While I am designing, I always have this quote in my mind.

You are not the user

In this blog post I simply want to describe how I think about it. Explain why it is so important to me. And discuss how it makes me think differently.


It’s not my quote. It’s a quote from Don Norman. He is a famous American researcher. He influenced how we think about design. Especially User Centered Design or also called the User Experience.

The statement in the quote is so simple but powerful. It tells you everything you need to know in 5 words.

Thinking and Assumptions

To keep it simple. If you think you can assume what the user wants and how he will act, then you are already wrong.

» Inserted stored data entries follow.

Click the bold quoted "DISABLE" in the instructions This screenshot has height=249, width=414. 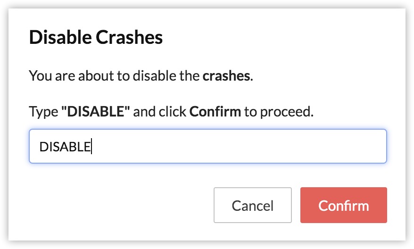click(x=95, y=112)
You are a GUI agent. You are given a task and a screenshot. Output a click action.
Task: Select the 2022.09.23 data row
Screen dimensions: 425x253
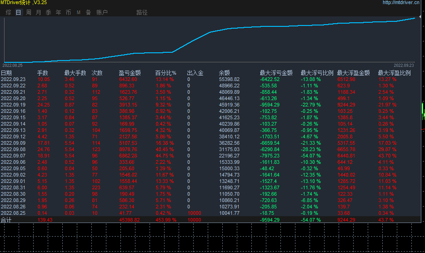pos(13,79)
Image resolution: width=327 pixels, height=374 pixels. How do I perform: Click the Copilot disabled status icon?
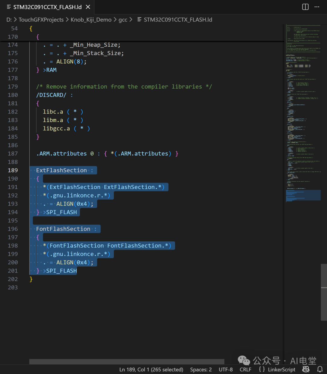(x=306, y=369)
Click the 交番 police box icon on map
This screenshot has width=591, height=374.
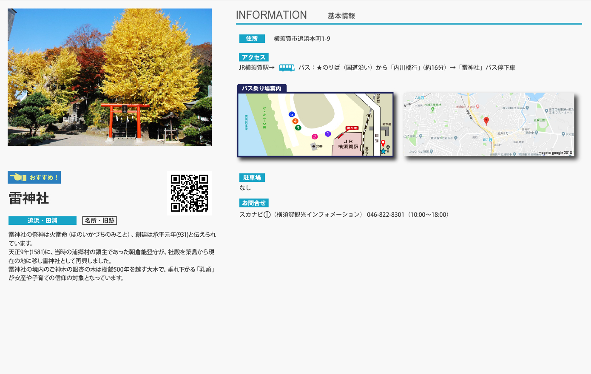coord(315,147)
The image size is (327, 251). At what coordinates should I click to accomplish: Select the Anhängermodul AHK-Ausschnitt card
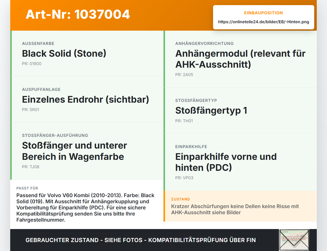point(240,59)
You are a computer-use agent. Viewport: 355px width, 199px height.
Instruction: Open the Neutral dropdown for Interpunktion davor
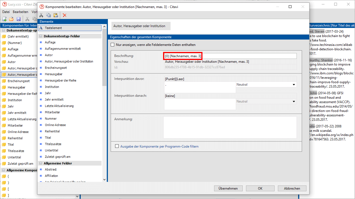pyautogui.click(x=294, y=85)
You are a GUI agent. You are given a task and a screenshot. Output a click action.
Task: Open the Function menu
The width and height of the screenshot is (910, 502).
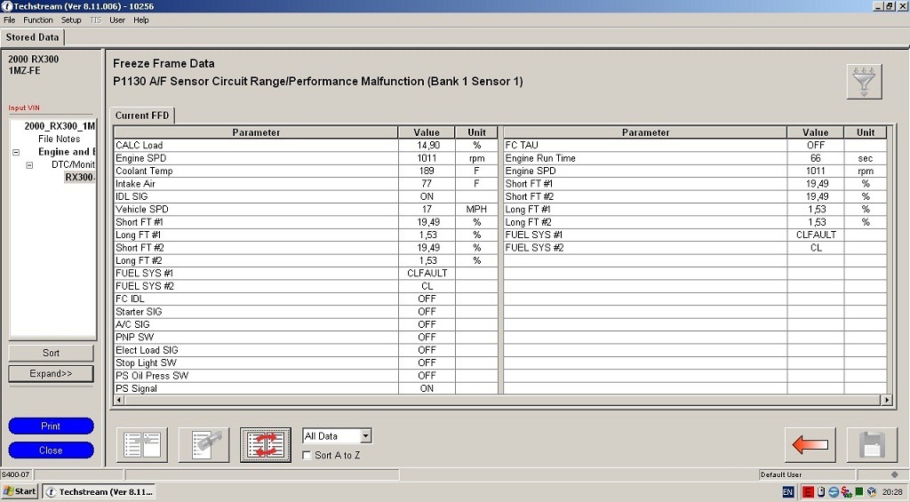click(x=38, y=20)
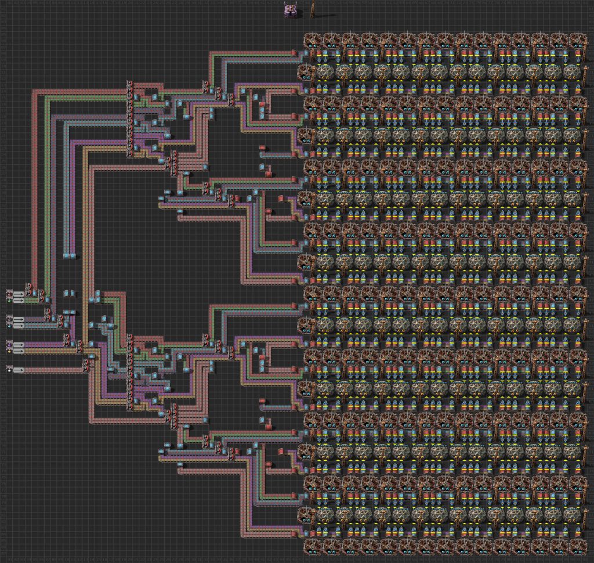This screenshot has width=594, height=563.
Task: Open the red science infinity chest
Action: 9,294
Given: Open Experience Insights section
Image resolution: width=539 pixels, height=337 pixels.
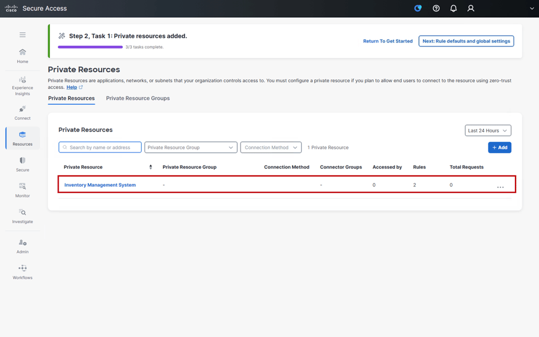Looking at the screenshot, I should click(22, 85).
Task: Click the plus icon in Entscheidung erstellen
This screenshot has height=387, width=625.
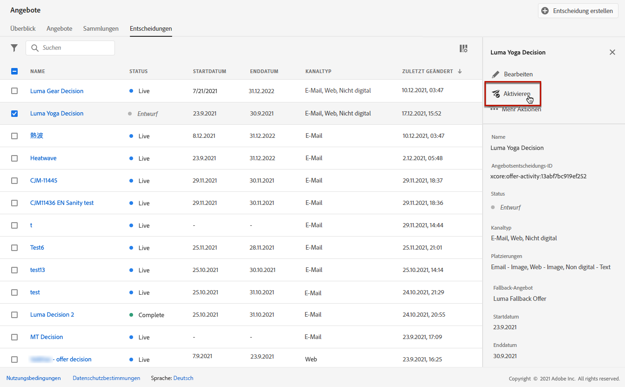Action: tap(545, 11)
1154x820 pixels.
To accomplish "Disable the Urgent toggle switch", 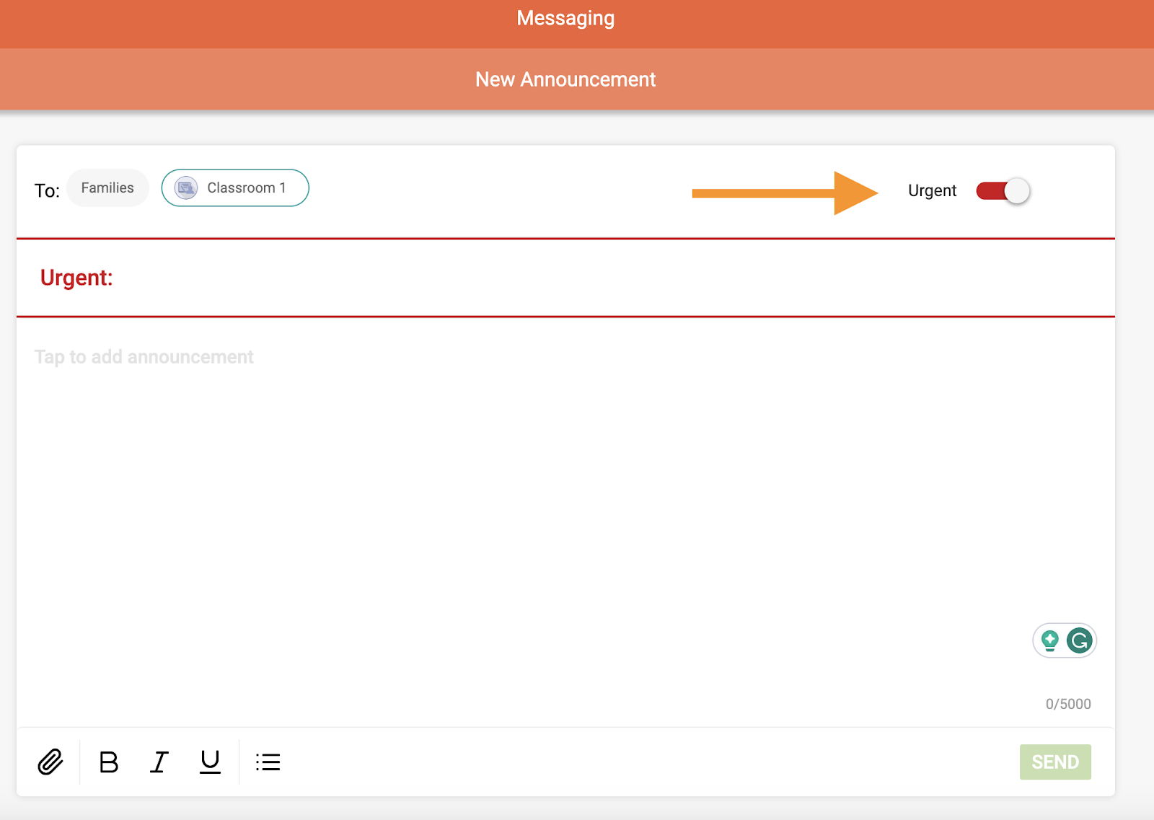I will [x=1003, y=191].
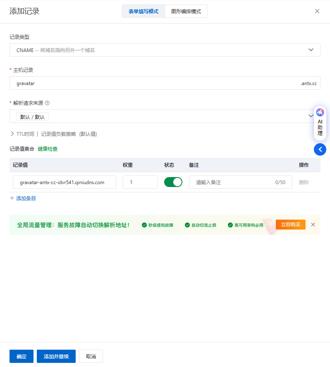Click the help icon beside 解析请求来源
This screenshot has height=367, width=330.
pos(47,103)
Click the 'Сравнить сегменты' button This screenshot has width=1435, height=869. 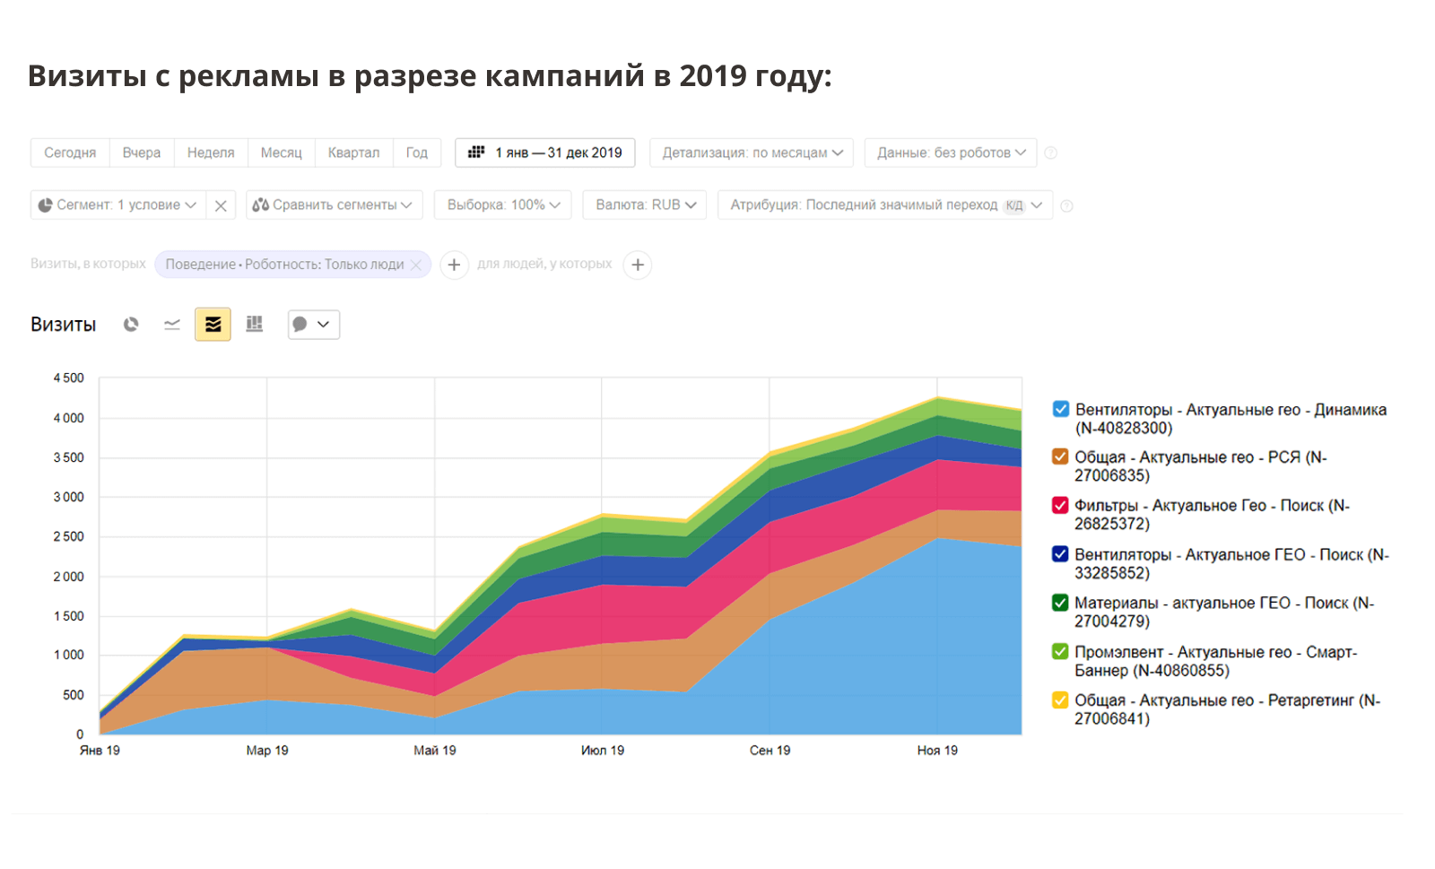pyautogui.click(x=333, y=205)
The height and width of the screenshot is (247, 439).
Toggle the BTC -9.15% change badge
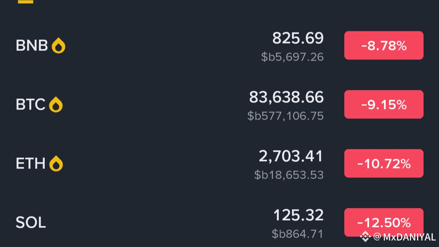(x=384, y=104)
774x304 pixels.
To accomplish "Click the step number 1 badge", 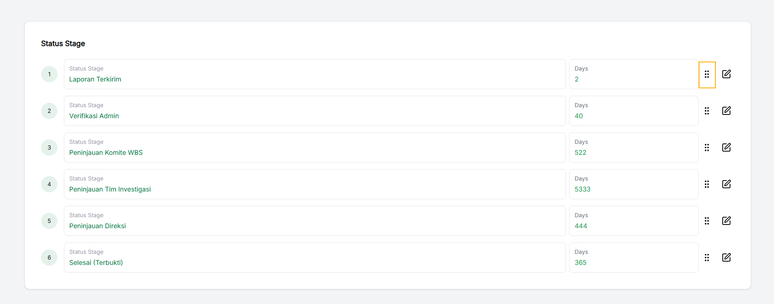I will [49, 74].
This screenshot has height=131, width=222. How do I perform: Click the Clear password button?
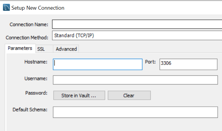tap(129, 95)
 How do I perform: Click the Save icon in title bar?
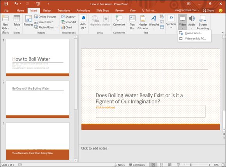[6, 4]
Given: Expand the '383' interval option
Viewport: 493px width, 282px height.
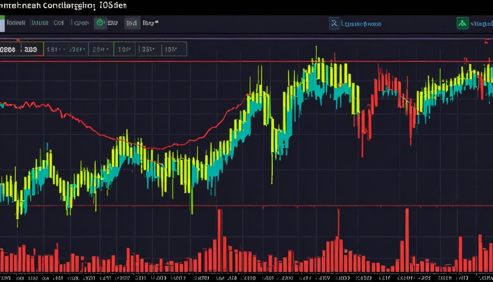Looking at the screenshot, I should pos(149,49).
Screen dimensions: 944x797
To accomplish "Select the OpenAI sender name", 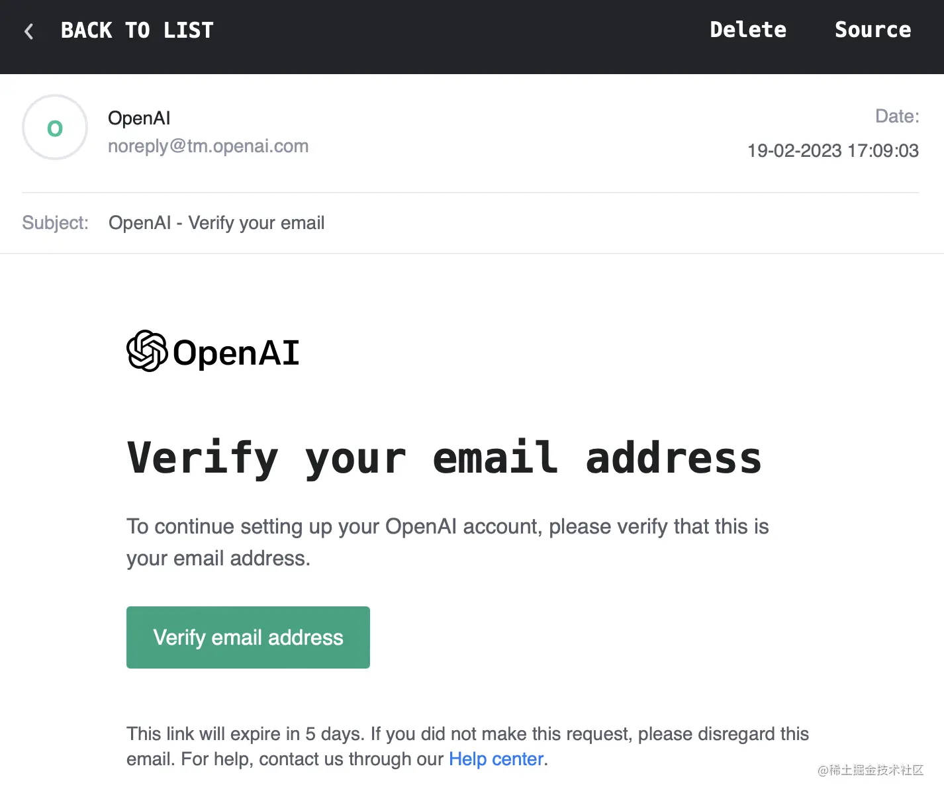I will pyautogui.click(x=139, y=118).
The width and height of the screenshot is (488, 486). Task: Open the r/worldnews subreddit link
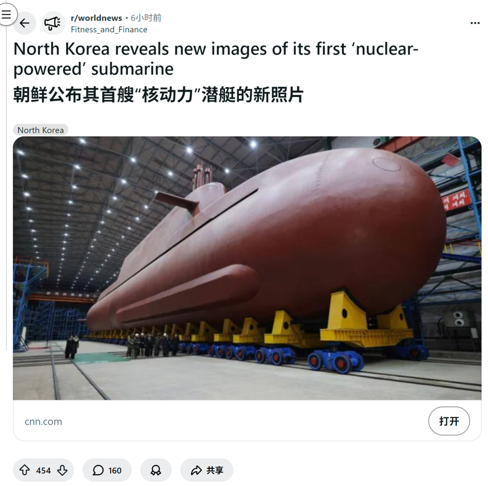96,18
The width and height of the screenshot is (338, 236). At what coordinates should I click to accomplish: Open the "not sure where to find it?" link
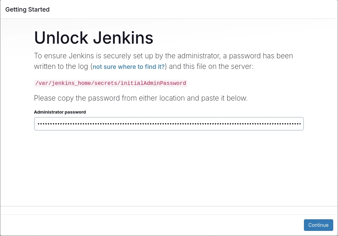(x=128, y=67)
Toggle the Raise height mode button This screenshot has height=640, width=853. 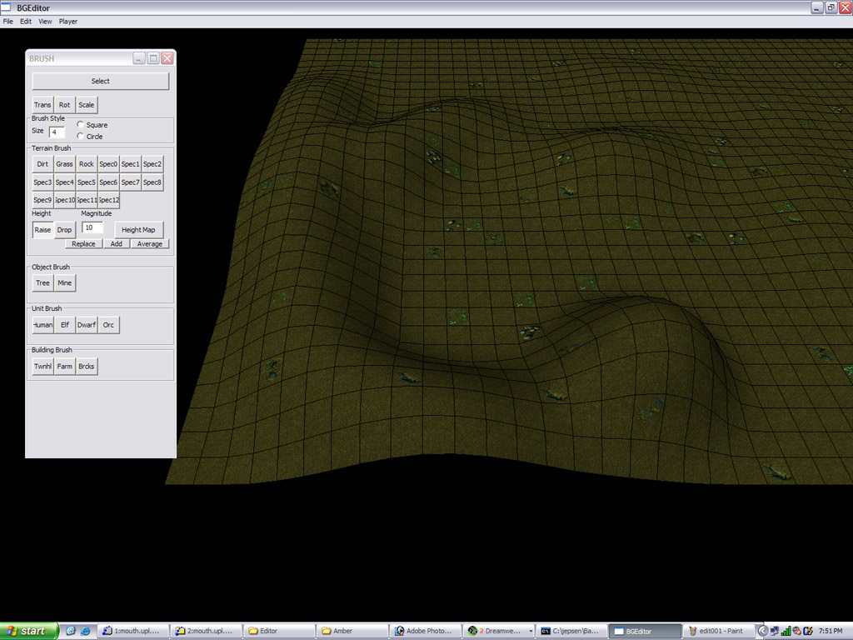pyautogui.click(x=42, y=230)
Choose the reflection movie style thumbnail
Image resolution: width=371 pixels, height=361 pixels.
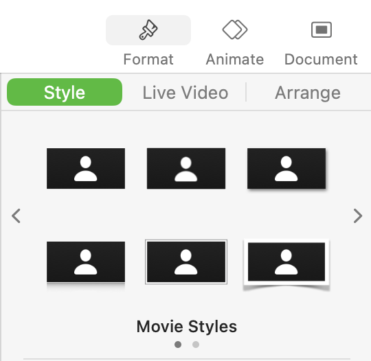click(86, 264)
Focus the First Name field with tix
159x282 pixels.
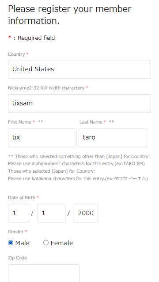click(42, 138)
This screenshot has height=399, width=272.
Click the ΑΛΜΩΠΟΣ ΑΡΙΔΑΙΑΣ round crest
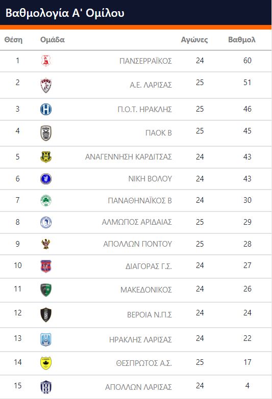[x=46, y=222]
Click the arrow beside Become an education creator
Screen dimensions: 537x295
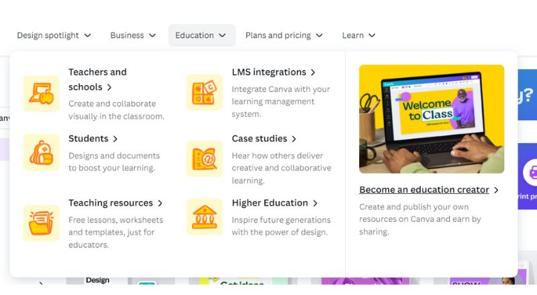[496, 190]
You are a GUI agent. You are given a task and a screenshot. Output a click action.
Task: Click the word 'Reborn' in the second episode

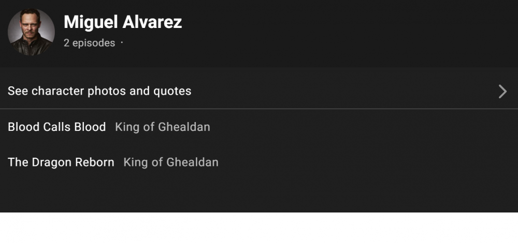point(94,162)
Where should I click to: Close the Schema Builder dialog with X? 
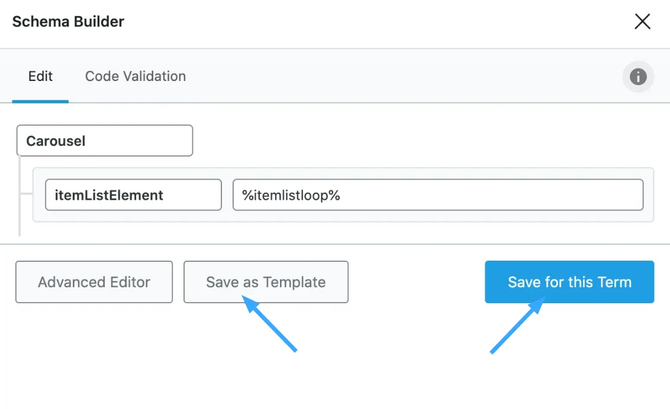click(642, 22)
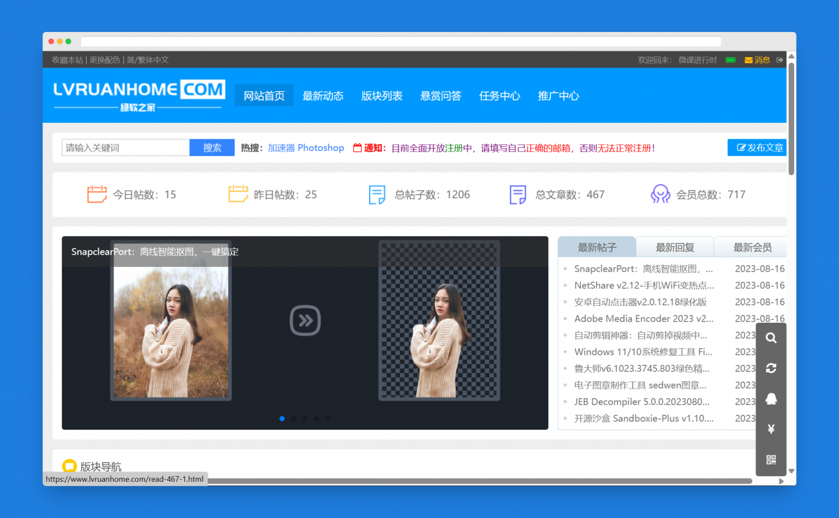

Here are just a couple examples:

  • If you think or assume the button is clear to the user. You are wrong.
  • If you think or assume the user does like the colour. You are wrong.
  • If you think or assume the user will understand the website navigation. You are wrong.
  • If you think or assume the user is used to websites and can understand your design. You are wrong.
  • If you think or assume that it is clear to the user what he has to do on the website. You are wrong.

If you’re not comfortable with these statements. You probably are thinking to yourself: “Why am I wrong?” It’s not because these statements ultimately cannot have a piece of truth inside them. It’s because there is no evidence. It’s a thought. An assumption. It’s a claim without evidence.

Testing and proof

If you want to go from being wrong to being right. You need to offer evidence to a claim. To demonstrate the evidence you need to test. A test with a real user. Not a persona.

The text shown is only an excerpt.